Welcome new user! This document will continue to be updated based on user feedback. This table quickly explains how to get things done in PyEarthTools

Step

Without PyEarthTools

With PyEarthTools

Obtaining and loading data

Manual download or open from disk + data cleaning

Use or adapt in-built fetchers and openers (no cleaning)

Process, subset, augment, tranform and normalise data

Custom code

Use pre-defined validated Pipelines

Present your data to PyTorch or another framework as a Python iterator

Custom code to iterate over data

Pipelines are iterators

Define a machine learning model

Clone someone’s repo or define your own

Use a ‘bundled model’ or write your own

Denormalise model outputs

Manual code

Pipelines are reversible

Model evaluation

Use a separate framework

Use pre-defined evaluation to generate standard scorecards

This approach also allows your research to be more targetted into varying only the part of the end-to-end process which you are investigating. By starting with a baseline implementation to provide a strong basis for comparison and modifying only the relevant step, you can undertake a more controlled investigative process, confidently generating results from experimentation along the way.

Installation#

We strongly recommend using either a Conda or Python virtual environment.

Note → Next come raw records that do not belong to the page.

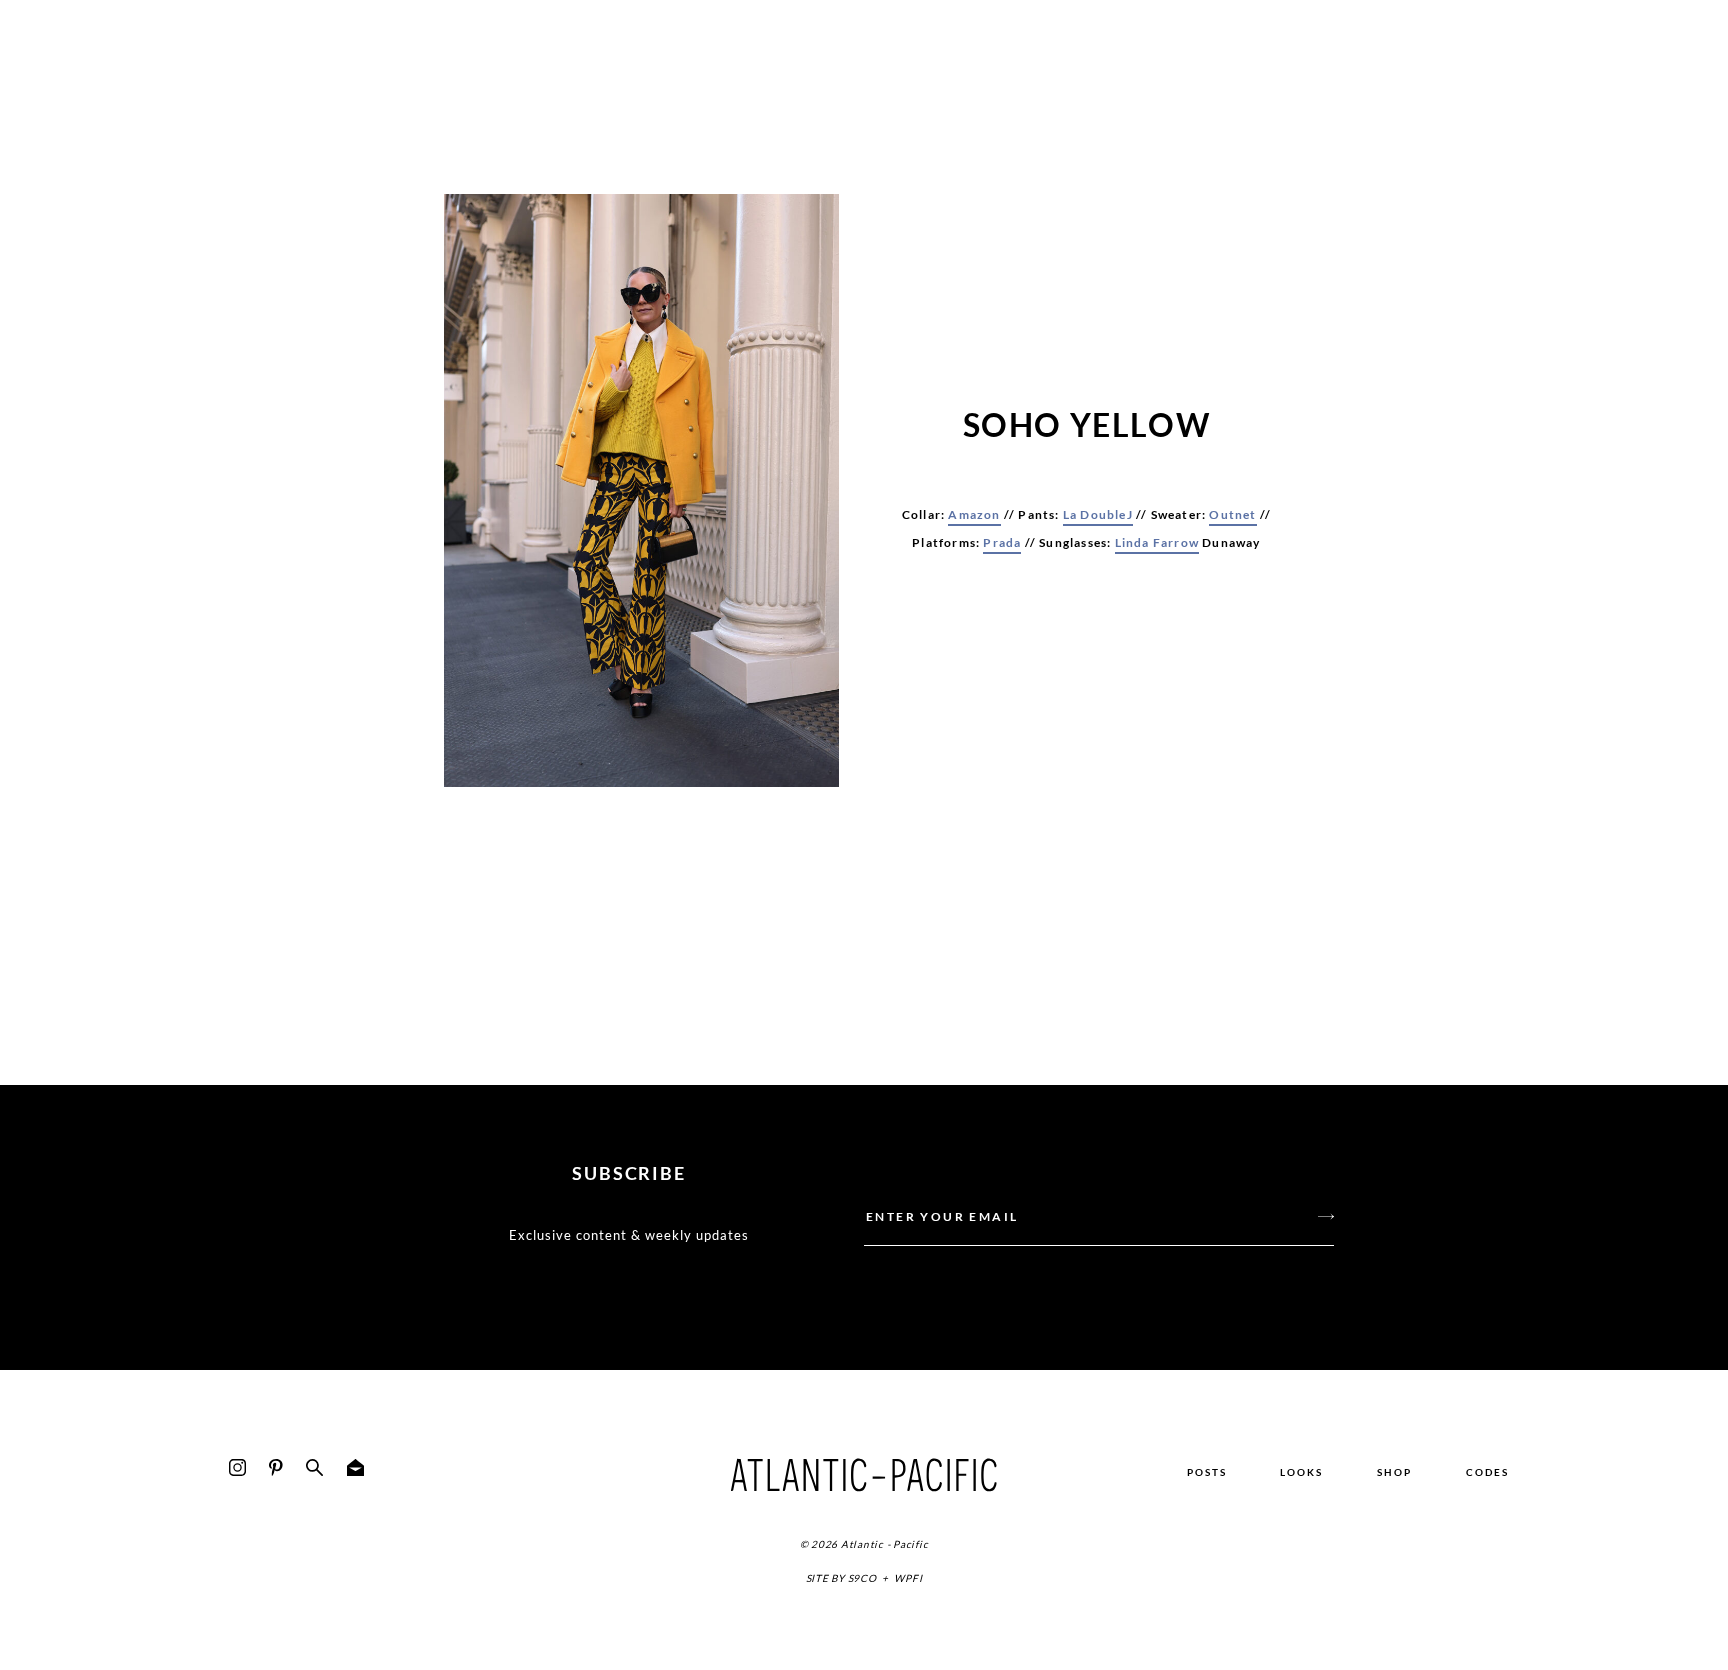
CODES (1487, 1472)
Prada (1002, 542)
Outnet (1232, 514)
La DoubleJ (1098, 514)
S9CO (862, 1578)
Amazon (974, 514)
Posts (1207, 1472)
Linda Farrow (1157, 542)
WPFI (908, 1578)
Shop (1394, 1472)
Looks (1301, 1472)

Run the following commands to install PyEarthTools in a Conda environment:

git clone git@github.com:ACCESS-Community-Hub/PyEarthTools.git
conda create -y -p ./venv python graphviz
conda activate ./venv
pip install -r requirements.txt
cd notebooks
jupyter lab

Run the following commands to install PyEarthTools in a Python virtual environment:

git clone git@github.com:ACCESS-Community-Hub/PyEarthTools.git
python3 -m venv ./venv
source venv/bin/activate
pip install -r requirements.txt
cd notebooks
jupyter lab

Optional dependencies

Install Graphviz (not installable via pip) to display pipelines.

For other installation options, please refer to the installation guide.

Where to Start#

The tutorial “Train and run a simplified global weather model” is the best place to start if you are working in your own environment. This tutorial has been tested with a 4GB GPU, uses less than 3GB of training data, and each model training epoch will take between 10 and 25 minutes depending on your hardware. This tutorial will also work at NCI or on other HPC facilities.

If you are working at NCI, then “Blending Data from Multiple Sources” and “Working with Climate Data” are also good places to start. These tutorials both use very large data sets. These data sets are archived on disk at NCI so these tutorials are straightforward to run using NCI facilities.

Core Concepts in PyEarthTools#

A modelling project in PyEarthTools involves the following steps:

  1. Fetching and loading data

  2. Processing data for machine learning

  3. Training a model

  4. Evaluating the model

The “Train and run a simplified global weather model” tutorial demonstrates the first three of these steps. Guidance for new users on model evaluation will be added at a later date.